San Francisco – During her yearlong tour of duty in Iraq Maj. Elizabeth A. Condon saw all manner of horror and heartbreak, from dead bodies in the street and memorials for fallen friends to “little babies with holes in their backs.”

But it was a moment of tenderness, she said, that stuck with her most. It happened when she was helping to care for a young Iraqi woman, whose belly had been left ripped open and infected from an amateur cesarean.

“The eldest women in the room took my hand, and started kissing my cheek and then all the other adult women each came over and kissed my cheek too,” said Major Condon, now 43 and living in Loudonville, N.Y. “It was a very warm, wonderful, wonderful feeling. I don’t know if I saved the woman or whatever. But it was very, very emotional.”

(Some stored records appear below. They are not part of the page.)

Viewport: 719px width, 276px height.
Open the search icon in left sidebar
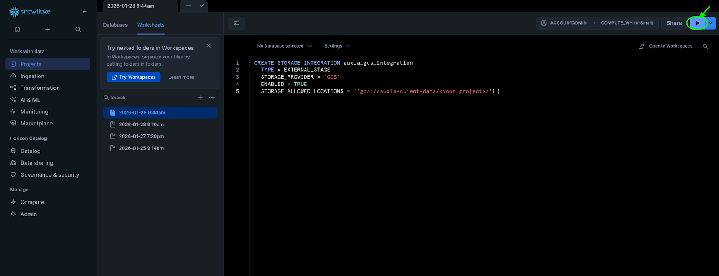(x=78, y=29)
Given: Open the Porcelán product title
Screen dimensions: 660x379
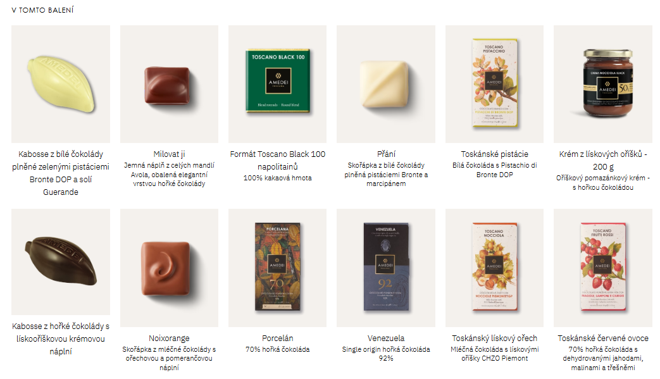Looking at the screenshot, I should pos(277,339).
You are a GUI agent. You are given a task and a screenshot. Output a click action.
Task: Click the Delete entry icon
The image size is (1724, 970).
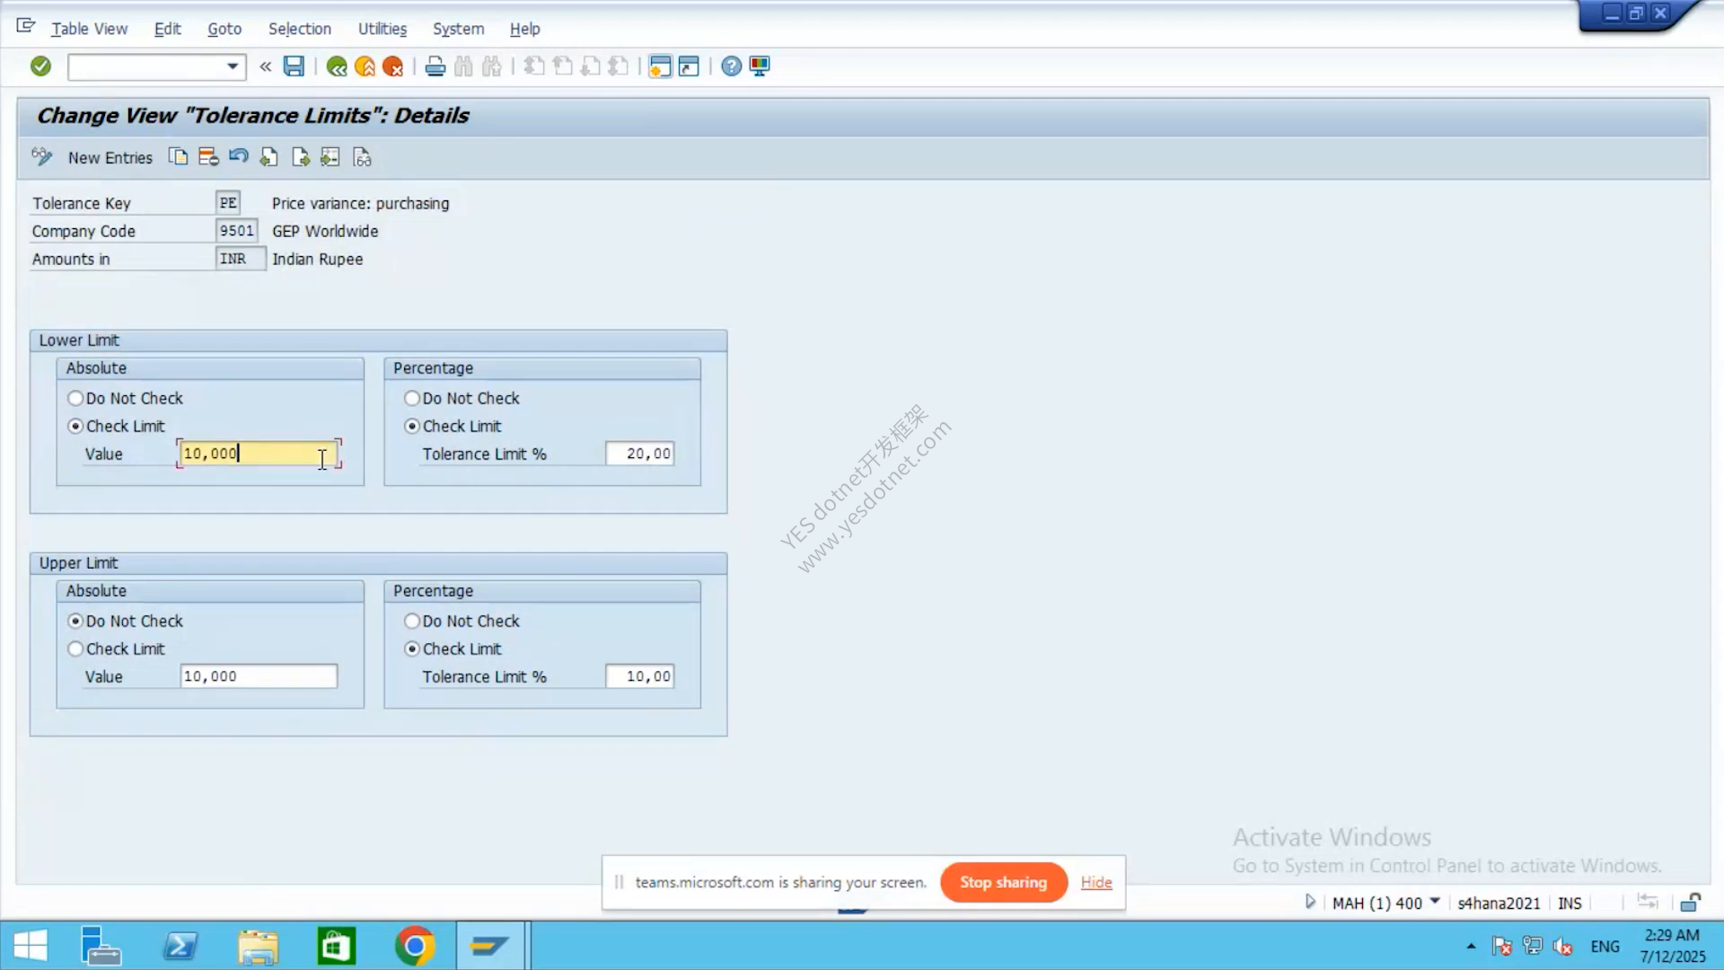click(208, 157)
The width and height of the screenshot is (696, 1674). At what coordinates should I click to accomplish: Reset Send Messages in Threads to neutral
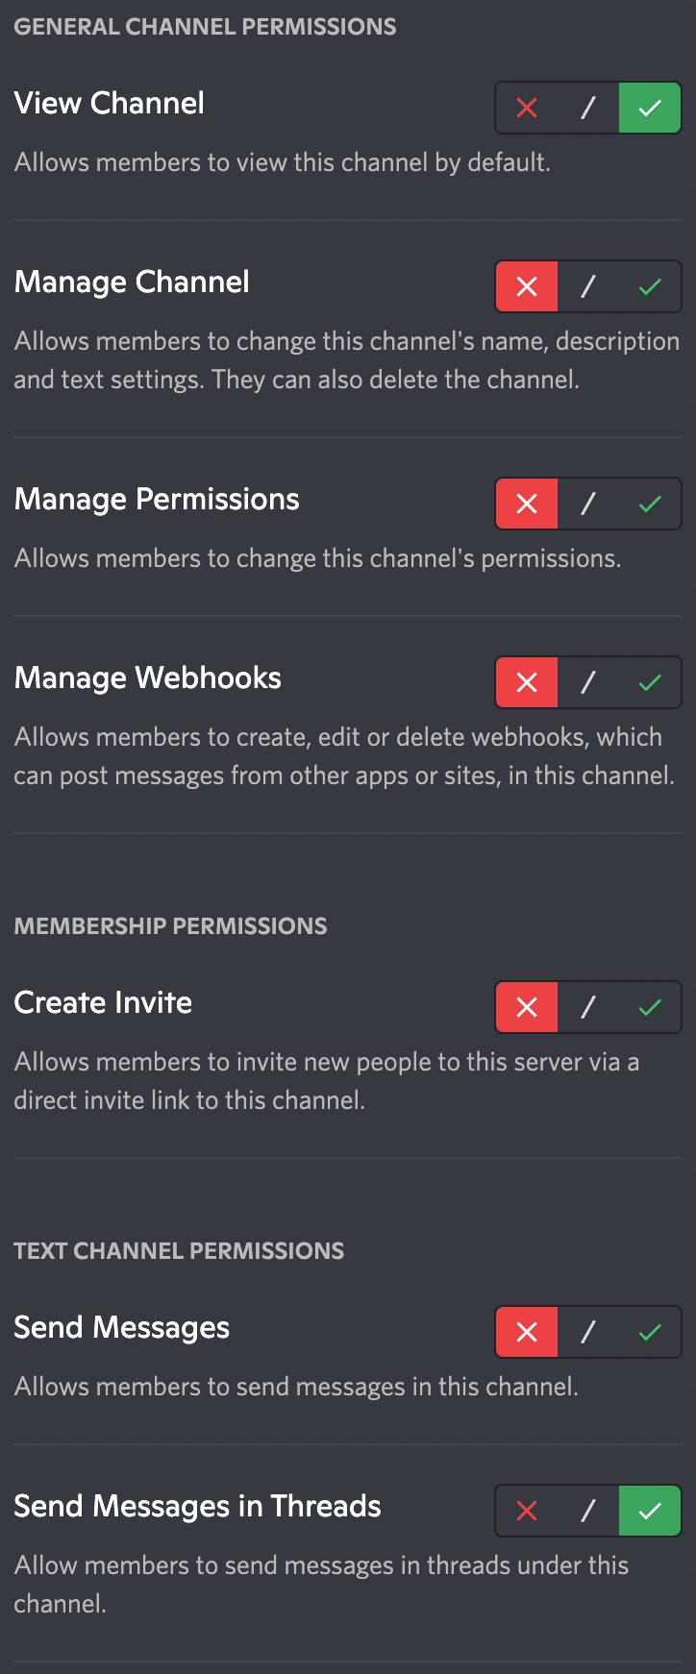588,1511
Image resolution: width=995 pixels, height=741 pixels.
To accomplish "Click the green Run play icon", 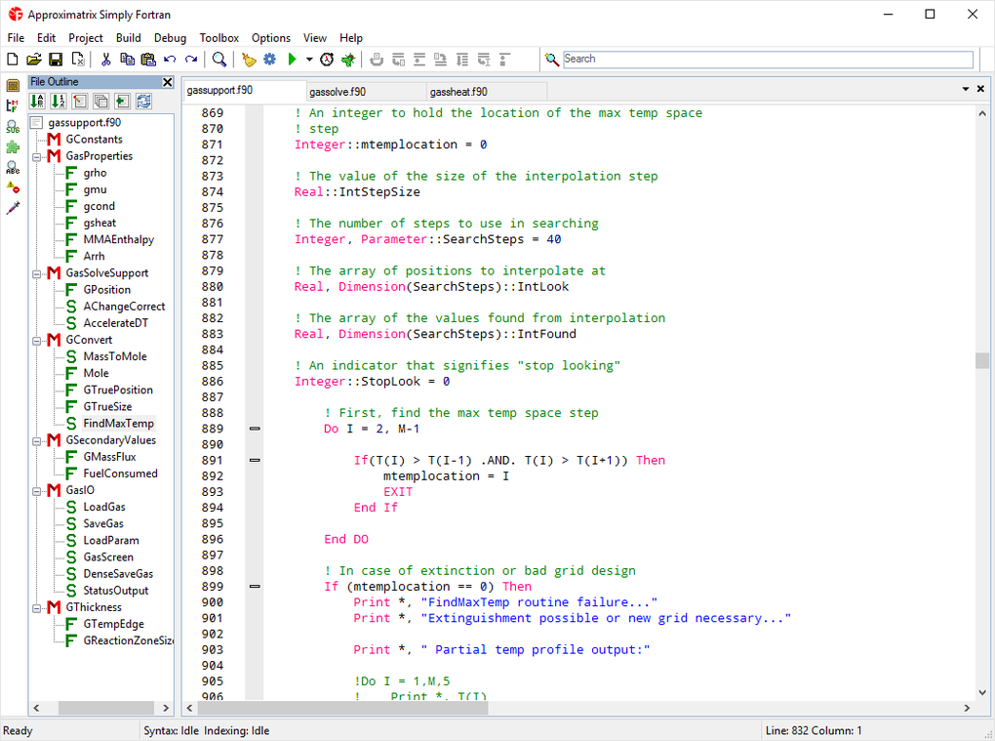I will coord(291,60).
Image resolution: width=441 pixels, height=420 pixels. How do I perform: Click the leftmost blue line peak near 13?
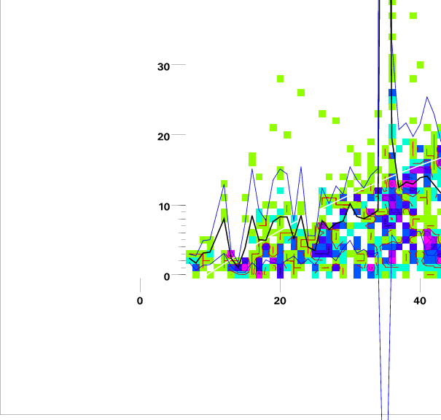click(224, 185)
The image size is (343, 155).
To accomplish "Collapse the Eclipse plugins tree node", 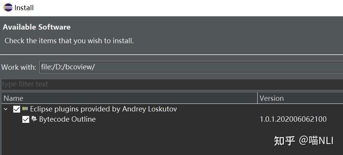I will click(x=6, y=109).
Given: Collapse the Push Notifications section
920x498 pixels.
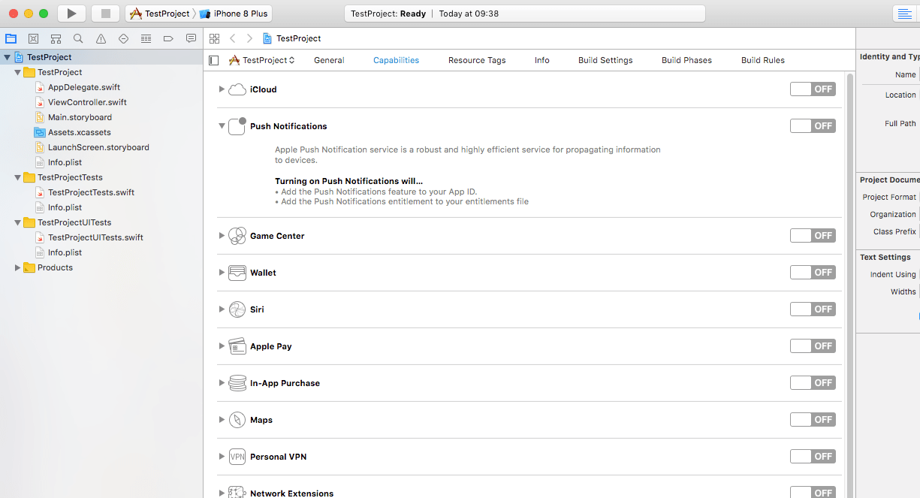Looking at the screenshot, I should (x=221, y=126).
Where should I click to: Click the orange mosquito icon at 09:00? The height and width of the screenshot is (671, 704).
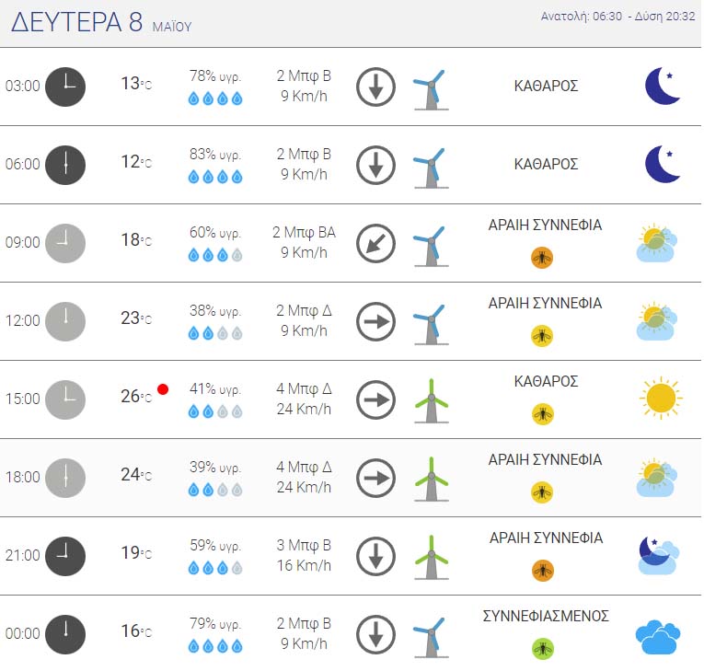pyautogui.click(x=542, y=258)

Major Condon’s experience is one of 10 such moments — each drawn from an instance of high drama in a war zone — that have been given a surreal twist by the photographer Jennifer Karady for “In Country: Soldiers Stories From Iraq and Afghanistan,” an exhibition opening on Thursday at SF Camerawork, a downtown gallery here.

“In Country” is the result of five years’ work by Ms. Karady, who interviewed dozens of veterans and asked them to talk about their most traumatic war moments. She then overlaid those memories onto their present-day lives, in the suburbs, back at school and, in one case, on the streets.